Thursday, October 16, 2008

Marie Antoinette's Revolution in Equestrienne Attire

Louise-Auguste Brun, Marie Antoinette on Horseback (1781-82)
Reunion des Musees Nationaux


Although much is made of Marie Antoinette's choices of gowns, hairstyles and accessories, one of the Dauphine's most rebellious fashion choices is rarely written about. After learning to ride in order to accompany her husband and grandfather on the hunt, she abandoned the long flowing skirts of a sidesaddle rider and adopted slim breeches as part of her equestrienne habit.

Women often wore breeches for riding, but they were typically covered with petticoats and skirts. Fashion dictates at the time disapproved of breeches because they allowed women to "assume the poses and gestures of men". At the time, it was believed that straddling a horse threatened a women's reproductive organs.

Her mother, the Empress Maria Theresa, begged her to give it up:
"Riding spoils the complexion, and in the end your waistline will suffer from it and begin to show more noticeably. Furthermore, if you are riding like a man, dressed as a man, as I suspect you are, I have to tell you that I find it dangerous as well as bad for bearing children -- and that is what you have been called upon to do; that will be the measure of your success."

In 1771, Marie Antoinette commissioned her portrait of herself in a masculine-style riding outfit by Josef Krantzinger. While this painting has been lost, it is believed that the artist captured "her joy so effectively that even her mother was mollified when she saw the painting, declaring it one of the most true-to-life images she had yet seen of her daughter" (Queen of Fashion, Caroline Weber, Picador Press, 2005, page 87).
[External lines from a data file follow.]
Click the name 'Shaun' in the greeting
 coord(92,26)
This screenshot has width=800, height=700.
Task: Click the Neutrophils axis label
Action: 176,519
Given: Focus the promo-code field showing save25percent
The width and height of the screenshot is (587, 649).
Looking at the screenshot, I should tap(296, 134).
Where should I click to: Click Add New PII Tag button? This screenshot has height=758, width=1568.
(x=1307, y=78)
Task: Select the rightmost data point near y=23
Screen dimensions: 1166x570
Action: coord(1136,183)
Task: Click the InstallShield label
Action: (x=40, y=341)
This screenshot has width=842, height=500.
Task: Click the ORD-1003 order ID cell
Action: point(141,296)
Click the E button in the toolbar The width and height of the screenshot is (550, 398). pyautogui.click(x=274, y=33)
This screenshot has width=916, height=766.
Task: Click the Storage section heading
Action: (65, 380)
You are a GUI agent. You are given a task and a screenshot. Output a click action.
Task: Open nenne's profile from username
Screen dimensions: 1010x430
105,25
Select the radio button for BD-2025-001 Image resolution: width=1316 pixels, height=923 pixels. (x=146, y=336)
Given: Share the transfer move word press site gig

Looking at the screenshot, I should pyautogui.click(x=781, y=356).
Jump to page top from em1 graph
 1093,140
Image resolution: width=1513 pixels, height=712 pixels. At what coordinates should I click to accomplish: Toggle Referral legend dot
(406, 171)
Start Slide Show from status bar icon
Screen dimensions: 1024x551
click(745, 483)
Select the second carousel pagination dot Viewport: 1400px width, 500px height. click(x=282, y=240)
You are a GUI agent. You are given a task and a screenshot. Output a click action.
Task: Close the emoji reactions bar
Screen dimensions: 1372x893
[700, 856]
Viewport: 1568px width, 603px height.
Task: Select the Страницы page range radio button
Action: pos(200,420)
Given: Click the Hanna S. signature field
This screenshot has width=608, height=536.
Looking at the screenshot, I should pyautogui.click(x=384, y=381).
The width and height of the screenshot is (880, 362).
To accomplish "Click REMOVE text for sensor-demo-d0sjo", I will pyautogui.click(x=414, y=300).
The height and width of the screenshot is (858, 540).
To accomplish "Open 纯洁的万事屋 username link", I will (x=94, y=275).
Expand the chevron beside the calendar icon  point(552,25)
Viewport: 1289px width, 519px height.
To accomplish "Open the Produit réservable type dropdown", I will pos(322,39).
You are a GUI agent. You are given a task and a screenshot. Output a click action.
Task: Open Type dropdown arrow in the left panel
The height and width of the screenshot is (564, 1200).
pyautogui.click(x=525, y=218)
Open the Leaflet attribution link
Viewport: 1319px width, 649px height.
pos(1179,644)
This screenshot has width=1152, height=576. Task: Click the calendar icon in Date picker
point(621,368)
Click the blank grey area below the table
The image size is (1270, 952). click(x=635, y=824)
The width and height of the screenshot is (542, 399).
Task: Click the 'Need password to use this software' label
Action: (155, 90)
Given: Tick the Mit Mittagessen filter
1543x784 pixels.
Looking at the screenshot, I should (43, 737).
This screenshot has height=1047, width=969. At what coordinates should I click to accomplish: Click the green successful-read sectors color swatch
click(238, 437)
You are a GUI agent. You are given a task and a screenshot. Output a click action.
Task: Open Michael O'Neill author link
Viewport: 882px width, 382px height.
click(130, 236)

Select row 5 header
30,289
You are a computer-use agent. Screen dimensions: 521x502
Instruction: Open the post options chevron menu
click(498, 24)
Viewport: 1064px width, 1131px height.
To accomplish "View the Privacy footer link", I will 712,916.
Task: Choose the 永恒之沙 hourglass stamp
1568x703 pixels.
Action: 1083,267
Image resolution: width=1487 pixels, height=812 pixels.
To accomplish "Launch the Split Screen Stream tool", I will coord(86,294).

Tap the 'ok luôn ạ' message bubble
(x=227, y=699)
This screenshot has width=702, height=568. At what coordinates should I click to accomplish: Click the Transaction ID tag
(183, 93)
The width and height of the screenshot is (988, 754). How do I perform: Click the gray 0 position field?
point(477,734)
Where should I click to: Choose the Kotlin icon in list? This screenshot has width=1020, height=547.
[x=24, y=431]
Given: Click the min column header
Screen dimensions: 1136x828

In the painting of Marie Antoinette on horseback shown above by Swiss-born court painter Louise-Auguste Brun, she is dressed in the blue habit of the hunt at Versailles. She rides her horse astride and her horse is drawn up into a bold rearing stance, in bold imitation of the heroic and mythologizing equestrian depictions of the Sun King, Louis XIV.

Marie Antoinette's defiance of traditional riding garb did not harm her reputation at this point in time (although it would later haunt her as "proof" of her lesbianism and insatiable thirst for power). People were tired of the excesses of the King's favourite, Madame DuBarry, and the abuses of the ruling caste.

Parisians were enchanted by the young Dauphine and around 200,000 people turned out to catch a glimpse of her on a procession through the city in June 1773. Perhaps they hoped Marie Antoinette would lead them into a new age like the another French cross-dressing equestrienne, Joan of Arc.